Section 3 is per se arbitrary, since Indian news portals can now legally be co-owned by foreign entities, but additionally this radical interpretation whereby anyone who has ever written a column (as opposed to a professional columnist, who has accepted foreign contributions to write those columns) is barred from accepting donations for any other purpose is disingenuous. Technically, it might even include an entry in your school yearbook, which now proscribes you from receiving any foreign contributions.

FCRA has, in the classic legal mode, always sought to preserve political status quo, but the current government often defines the limits of political action, not only in terms of avoiding broad ruptures in status quo, but very assertively in not allowing any criticism or dissent of its own ideology or actions. The ambiguities in the Act allow for such abuse of process. ‘Foreign hospitality’ for example is defined thus: “any offer […] made in cash or in kind by a foreign source for providing a person with the costs of travel to any foreign country or territory or with free boarding, lodging, transport or medical treatment”. Any old columnist, who has travelled abroad and relied on the kindness of friends and acquaintances for free lodgings, might be guilty of a breach.

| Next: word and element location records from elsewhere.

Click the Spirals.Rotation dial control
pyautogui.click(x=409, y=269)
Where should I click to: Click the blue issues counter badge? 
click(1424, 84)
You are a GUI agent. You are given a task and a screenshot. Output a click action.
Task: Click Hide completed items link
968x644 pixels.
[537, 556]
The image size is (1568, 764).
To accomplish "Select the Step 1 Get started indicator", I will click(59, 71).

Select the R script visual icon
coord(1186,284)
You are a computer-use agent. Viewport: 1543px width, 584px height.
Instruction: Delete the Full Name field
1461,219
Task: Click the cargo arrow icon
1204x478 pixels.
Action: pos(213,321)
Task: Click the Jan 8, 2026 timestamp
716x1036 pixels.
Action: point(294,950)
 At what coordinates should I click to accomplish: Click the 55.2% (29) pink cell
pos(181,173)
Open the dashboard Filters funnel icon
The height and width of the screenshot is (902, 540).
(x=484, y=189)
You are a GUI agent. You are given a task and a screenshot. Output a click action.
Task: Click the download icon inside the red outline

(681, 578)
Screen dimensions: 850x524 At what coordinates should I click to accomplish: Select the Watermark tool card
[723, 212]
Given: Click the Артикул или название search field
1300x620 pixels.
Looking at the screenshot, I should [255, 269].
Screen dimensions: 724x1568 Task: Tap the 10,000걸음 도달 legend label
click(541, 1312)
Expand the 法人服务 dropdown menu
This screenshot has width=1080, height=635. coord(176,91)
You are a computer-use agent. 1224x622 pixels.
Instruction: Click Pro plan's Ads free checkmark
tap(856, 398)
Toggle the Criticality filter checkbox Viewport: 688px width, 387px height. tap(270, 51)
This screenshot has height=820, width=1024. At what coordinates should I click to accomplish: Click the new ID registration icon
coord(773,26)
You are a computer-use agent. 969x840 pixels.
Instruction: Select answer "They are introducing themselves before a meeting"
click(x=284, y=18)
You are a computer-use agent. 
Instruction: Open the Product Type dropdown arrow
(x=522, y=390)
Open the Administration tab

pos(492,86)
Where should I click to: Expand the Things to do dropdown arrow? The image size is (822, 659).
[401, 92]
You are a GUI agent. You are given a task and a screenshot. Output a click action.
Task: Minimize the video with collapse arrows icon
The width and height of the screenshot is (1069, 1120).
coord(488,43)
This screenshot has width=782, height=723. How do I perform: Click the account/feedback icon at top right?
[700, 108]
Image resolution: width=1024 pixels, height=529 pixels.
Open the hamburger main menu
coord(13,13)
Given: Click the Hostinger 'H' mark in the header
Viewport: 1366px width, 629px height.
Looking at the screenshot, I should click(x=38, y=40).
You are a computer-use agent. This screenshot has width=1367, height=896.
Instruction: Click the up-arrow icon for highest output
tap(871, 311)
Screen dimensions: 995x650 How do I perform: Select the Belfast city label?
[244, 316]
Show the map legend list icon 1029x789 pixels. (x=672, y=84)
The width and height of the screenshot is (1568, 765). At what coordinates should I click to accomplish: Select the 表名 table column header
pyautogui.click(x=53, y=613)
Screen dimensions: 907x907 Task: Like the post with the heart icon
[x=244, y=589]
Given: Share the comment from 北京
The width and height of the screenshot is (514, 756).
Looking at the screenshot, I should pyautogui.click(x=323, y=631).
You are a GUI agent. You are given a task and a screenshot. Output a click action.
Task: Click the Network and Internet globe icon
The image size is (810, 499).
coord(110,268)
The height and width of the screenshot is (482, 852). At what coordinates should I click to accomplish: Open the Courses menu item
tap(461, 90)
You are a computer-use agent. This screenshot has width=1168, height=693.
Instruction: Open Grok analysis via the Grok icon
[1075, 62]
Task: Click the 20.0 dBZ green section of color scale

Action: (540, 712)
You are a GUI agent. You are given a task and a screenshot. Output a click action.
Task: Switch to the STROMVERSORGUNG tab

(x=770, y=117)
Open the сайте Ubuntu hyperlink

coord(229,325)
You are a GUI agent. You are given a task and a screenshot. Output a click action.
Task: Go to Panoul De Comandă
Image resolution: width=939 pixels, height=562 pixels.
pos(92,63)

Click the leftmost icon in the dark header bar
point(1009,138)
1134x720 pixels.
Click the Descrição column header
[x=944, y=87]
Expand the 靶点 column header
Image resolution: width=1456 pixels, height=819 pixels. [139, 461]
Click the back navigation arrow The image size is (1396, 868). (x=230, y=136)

Also read: Explained: Amendments to FCRA Law That the Supreme Court Has Upheld

The Act, strangely, specifically excludes from its purview payments received as ‘wages’ or ‘salaries’, or as ‘remuneration’ for tasks done, or monies received in the course of international trade. Thus, a donee who accepts contributions for political action is under scrutiny, and requires permission to accept the funds, but a salaried lobbyist, or an executive employed by a multinational corporation, bidding for mining leases, etc. is not covered under the Act.

To be a conscientious objector

The allegations against the CES, and the consequent scrutiny, are with regard to political acts of dissent. Of writing of columns, and of criticism, of keeping records, and of archiving cruelties. Yet, it is also an important tactic of power to not let the ‘politics of equity’ be recognised as such. They would describe it variously as anti-nationalism, or anti-government conspiracies, but at the same time not grant the political actor the dignity of being recognized as a conscientious objector, or a political prisoner, in law. Rather, law creates tangential offences, each of which emanates from the state’s own impulse to manage dissent. In the event, political dissenters have to bear the additional ignominy of mundane accusations of fraud, and petty pilfering and profiteering. That is the meanest cut.

Shahrukh Alam is a lawyer who practices in Delhi.